La terza via occhettiana si illudeva con ciò di scavalcare con un balzo il rapporto con i socialisti di Craxi e con quelli dell’Internazionale socialista e, soprattutto, di evitare il doloroso processo di metamorfosi, cui i laburisti inglesi di Blair e i socialdemocratici di Schroeder si erano consapevolmente offerti, nel tentativo di far fronte al reaganismo e al thatcherismo. Già dalla fine degli anni 80, infatti, erano in crisi profonda le politiche socialdemocratiche del welfare alla svedese: tasse altissime, oltre il 50% del reddito, e servizi di welfare statale efficientissimi.

Incapaci di muovere almeno i primi passi sulla via di una sinistra liberale o di un socialismo liberale, che non avesse più al centro della costellazione di valori l’eguaglianza, ma le libertà, eventualmente da distribuire egualitariamente – come suggeriva già negli anni 30 Carlo Rosselli, parlando di “libertà eguale” – D’Alema e Veltroni avevano chiesto aiuto a Romano Prodi, esponente di quella sinistra democristiana che si era fatta le ossa nelle Partecipazioni statali. Nel 2001 a Pesaro, segretario Fassino, i Ds avevano proclamato la loro adesione al riformismo, senza tuttavia riuscire ad assumere un’identità socialista liberale. Prodi venne richiamato in servizio biennale nel 2006. Ma a partire dal 2009 il Pd ha perso milioni di voti e centinaia di migliaia di iscritti, è tornato Berlusconi, poi Monti, poi Letta. Il Paese ora cammina sull’orlo del fallimento.

L’incapacità del sistema dei partiti di risolvere i problemi del Paese ha generato uno tsunami populista nel Paese, il ritiro sull’Aventino dell’astensione di milioni di elettori. La mozione congressuale di Renzi propone al Pd l’identità di una forza cattolico-liberale e socialista liberale. Diversamente da Fioroni, è d’accordo di riversare nel filone della sinistra socialista europea la forza del Pd. Le proposte sul fisco, sulla pubblica amministrazione, sulla riduzione dei costi della politica sono coerenti con quell’impostazione culturale e identitaria.

La proposta decisiva, tuttavia, riguarda la “custodia del bipolarismo”, gentile e non gridato, come accaduto finora, ma netto e irreversibile.
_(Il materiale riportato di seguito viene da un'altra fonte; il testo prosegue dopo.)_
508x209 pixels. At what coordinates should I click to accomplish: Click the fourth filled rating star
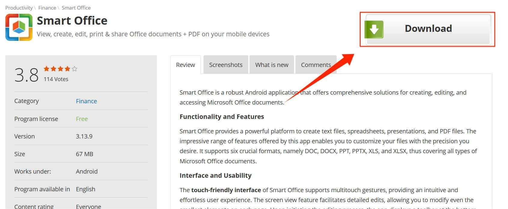pyautogui.click(x=67, y=69)
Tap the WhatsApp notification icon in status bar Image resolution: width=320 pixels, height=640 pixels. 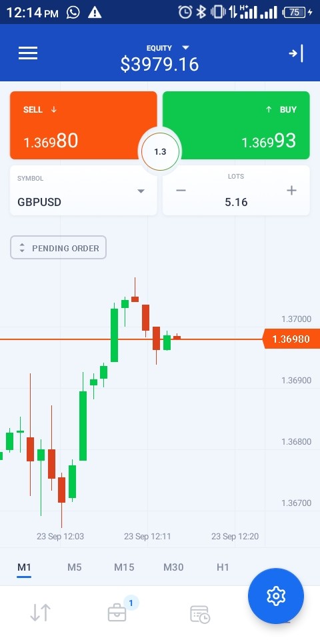[x=73, y=13]
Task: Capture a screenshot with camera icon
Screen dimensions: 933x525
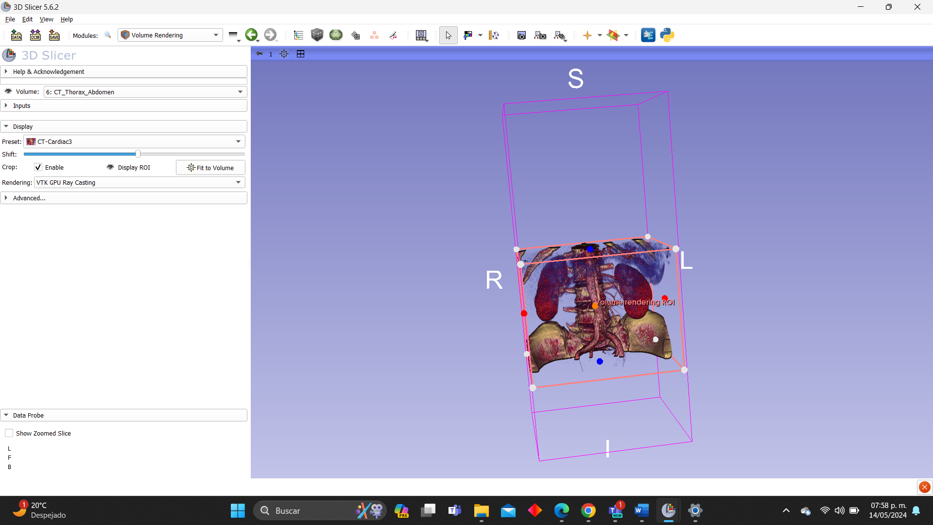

L’idea di eleggere il capo del governo come “il sindaco d’Italia” – che fu una parola d’ordine fortunata di Mario Segni negli anni 90 – porta verso una forma di semi-presidenzialismo alla francese e verso un sistema elettorale a doppio turno. Il senso della proposta è “che restituisca ai cittadini il sacrosanto diritto di scegliere a chi affidare i propri sogni, le proprie speranze, i propri progetti”. E’ questo il modo per guarire la politica dalla sua malattia mortale. In questa ipotesi viene scardinata la centralità istituzionale del sistema dei partiti. Con ciò si entra nell’arena dello scontro con l’intera tradizione democristiana, comunista, socialista della prima Repubblica.

Qui è il passaggio a Nord-Ovest. Molto presto sapremo se dietro a Matteo Renzi si schiereranno forze bastevoli per trovare il passaggio e andare oltre i confini della prima Repubblica e oltre le macerie della seconda.